My mother made a New Year’s resolution to go to the movies more frequently and, as I have with many of her determinations, I decided to adopt it as well. Thus, I went to see The Danish Girl this weekend at the Coolidge Corner Theatre. I won’t digress from this review for too long to tell you how much I love going to see movies on my own, but suffice it to say that I indulged the pleasure twice this weekend and couldn’t have felt more restored by the experience.The Danish Girl is a beautiful movie. With Tom Hooper at the helm it could hardly be less so. When I first heard about the movie I knew three things: Tom Hooper was directing, Alexander Desplat was composing, and Eddie Redmayne was acting. All three of these people are thoroughly at the top of their game, never once disappointing me. All three deliver a beautiful movie. Yet, It is Alicia Vikander who surprised me and stirred the deepest emotions. Having known her from small parts in other films, such as Anna Karenina, I was unprepared for the depth of her talent.
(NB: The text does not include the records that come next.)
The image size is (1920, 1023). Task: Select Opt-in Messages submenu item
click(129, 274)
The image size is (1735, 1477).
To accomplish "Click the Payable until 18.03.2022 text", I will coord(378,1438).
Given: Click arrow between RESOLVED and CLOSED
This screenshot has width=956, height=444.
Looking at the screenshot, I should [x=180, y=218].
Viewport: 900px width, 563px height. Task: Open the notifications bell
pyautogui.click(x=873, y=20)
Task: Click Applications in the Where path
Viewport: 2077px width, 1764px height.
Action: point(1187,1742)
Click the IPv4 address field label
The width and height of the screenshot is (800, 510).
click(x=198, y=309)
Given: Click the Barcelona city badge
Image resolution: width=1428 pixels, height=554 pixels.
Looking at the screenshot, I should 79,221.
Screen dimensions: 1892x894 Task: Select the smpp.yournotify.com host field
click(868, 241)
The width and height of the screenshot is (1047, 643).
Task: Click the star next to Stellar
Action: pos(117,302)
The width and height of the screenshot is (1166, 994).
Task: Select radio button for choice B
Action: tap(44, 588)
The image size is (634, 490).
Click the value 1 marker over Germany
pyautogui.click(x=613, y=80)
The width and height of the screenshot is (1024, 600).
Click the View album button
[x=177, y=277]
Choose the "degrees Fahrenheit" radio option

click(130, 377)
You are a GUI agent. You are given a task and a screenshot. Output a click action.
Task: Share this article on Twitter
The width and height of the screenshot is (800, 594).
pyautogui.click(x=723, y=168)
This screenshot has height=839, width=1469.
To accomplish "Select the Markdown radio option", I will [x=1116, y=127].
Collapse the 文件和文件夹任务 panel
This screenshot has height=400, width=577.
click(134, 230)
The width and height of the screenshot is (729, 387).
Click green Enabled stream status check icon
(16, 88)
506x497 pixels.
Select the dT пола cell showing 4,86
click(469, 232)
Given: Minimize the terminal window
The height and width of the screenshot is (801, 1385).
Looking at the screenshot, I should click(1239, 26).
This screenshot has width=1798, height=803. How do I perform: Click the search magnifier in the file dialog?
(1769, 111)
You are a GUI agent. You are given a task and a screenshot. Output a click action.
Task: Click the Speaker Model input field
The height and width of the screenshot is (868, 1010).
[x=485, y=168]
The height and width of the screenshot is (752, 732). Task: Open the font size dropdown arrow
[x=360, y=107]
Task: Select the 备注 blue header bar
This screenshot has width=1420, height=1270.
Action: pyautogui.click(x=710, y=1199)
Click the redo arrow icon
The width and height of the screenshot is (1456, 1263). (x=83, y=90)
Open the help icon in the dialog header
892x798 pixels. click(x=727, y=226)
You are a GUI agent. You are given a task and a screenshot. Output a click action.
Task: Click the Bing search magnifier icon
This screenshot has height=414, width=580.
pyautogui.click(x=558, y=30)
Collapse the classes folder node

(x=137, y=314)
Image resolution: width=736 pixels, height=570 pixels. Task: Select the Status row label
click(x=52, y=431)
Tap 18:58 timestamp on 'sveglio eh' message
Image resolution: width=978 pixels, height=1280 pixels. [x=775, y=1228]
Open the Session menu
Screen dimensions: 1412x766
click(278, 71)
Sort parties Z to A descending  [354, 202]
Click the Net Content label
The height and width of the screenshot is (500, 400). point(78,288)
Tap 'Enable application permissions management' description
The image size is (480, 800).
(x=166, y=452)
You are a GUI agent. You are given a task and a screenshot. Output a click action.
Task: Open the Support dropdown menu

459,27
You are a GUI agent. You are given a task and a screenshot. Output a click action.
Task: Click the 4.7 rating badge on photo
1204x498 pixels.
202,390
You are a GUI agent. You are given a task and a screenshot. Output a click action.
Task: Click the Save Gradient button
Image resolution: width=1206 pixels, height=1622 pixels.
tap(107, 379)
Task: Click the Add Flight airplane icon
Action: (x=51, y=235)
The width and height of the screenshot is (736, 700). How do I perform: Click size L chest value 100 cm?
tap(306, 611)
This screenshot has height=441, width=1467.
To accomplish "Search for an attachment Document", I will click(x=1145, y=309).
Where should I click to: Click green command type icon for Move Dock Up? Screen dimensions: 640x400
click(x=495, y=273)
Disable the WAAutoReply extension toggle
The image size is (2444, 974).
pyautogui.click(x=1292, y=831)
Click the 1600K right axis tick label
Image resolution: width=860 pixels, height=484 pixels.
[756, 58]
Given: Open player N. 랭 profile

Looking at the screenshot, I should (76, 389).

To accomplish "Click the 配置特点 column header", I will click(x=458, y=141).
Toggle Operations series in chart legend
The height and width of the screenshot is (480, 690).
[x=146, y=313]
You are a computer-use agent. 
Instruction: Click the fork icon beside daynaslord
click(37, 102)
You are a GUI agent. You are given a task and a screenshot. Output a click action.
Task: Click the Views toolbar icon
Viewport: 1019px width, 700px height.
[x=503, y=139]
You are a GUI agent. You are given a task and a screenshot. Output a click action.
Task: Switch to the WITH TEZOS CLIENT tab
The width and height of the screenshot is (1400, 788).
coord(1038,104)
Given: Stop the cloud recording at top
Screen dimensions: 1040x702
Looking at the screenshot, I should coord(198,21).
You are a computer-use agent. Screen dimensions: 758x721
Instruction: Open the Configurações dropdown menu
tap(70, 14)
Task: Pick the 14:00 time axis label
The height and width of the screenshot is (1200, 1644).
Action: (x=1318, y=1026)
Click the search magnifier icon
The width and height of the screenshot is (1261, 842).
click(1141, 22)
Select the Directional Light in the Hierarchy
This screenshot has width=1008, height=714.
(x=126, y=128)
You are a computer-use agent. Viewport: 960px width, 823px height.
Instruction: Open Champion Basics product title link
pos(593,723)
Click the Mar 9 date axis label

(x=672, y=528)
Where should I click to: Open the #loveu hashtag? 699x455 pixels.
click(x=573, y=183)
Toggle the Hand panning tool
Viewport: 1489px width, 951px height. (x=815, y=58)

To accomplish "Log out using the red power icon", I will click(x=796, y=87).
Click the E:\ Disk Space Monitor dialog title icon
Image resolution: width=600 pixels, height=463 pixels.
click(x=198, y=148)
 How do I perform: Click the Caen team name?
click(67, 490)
The Danish Girl is the story of Lili Elbe and Gerda Wegener and their shifting relationship as Lili transitions from man to woman. As the film opens, Gerda and Einar Wegener are married painters who seem to enjoy a happy and productive marriage. They are attempting to have a child, Einar has gained wide recognition as a landscape painter, and Gerda is searching for the right subject as an artist. When her model is absent Gerda enlists her husband to sit for her dressed partly as a woman and this awakens something within him, starting him on the path to becoming Lili. Gerda finds her subject in Lili, painting her ceaselessly. The rest of the movie follows Lili’s decision to become fully a woman and Gerda’s struggle to support a decision that, while giving her husband the thing he truly needs, also robs her of him. Alicia Vikander is extraordinary and moving, showing simultaneous fragility and strength as she watches the life she’s built dissolve and the man and woman she loves slip away from her. The fact that all of this is based on a true story is vital. Lili’s diaries became the basis of a book on the subject and Lili Elbe has long been regarded as one of the first transgendered women. It is in the quiet details that Hooper, Vikander, and Redmayne bring out the beauty and sorrow of this story. As Einar first dresses in women’s clothes Hooper concentrates quietly on the beauty of a woman’s garments. Gerda’s every movement draws longing from Einar/Lily, something Redmayne conveys clearly. Redmayne deserves more of a mention than I’ve made of him so far. He will probably win another Oscar for this performance, definitely a nomination if nothing else. His portrayal of Lili is truly wonderful, bringing out the two characters with sensitivity and skill.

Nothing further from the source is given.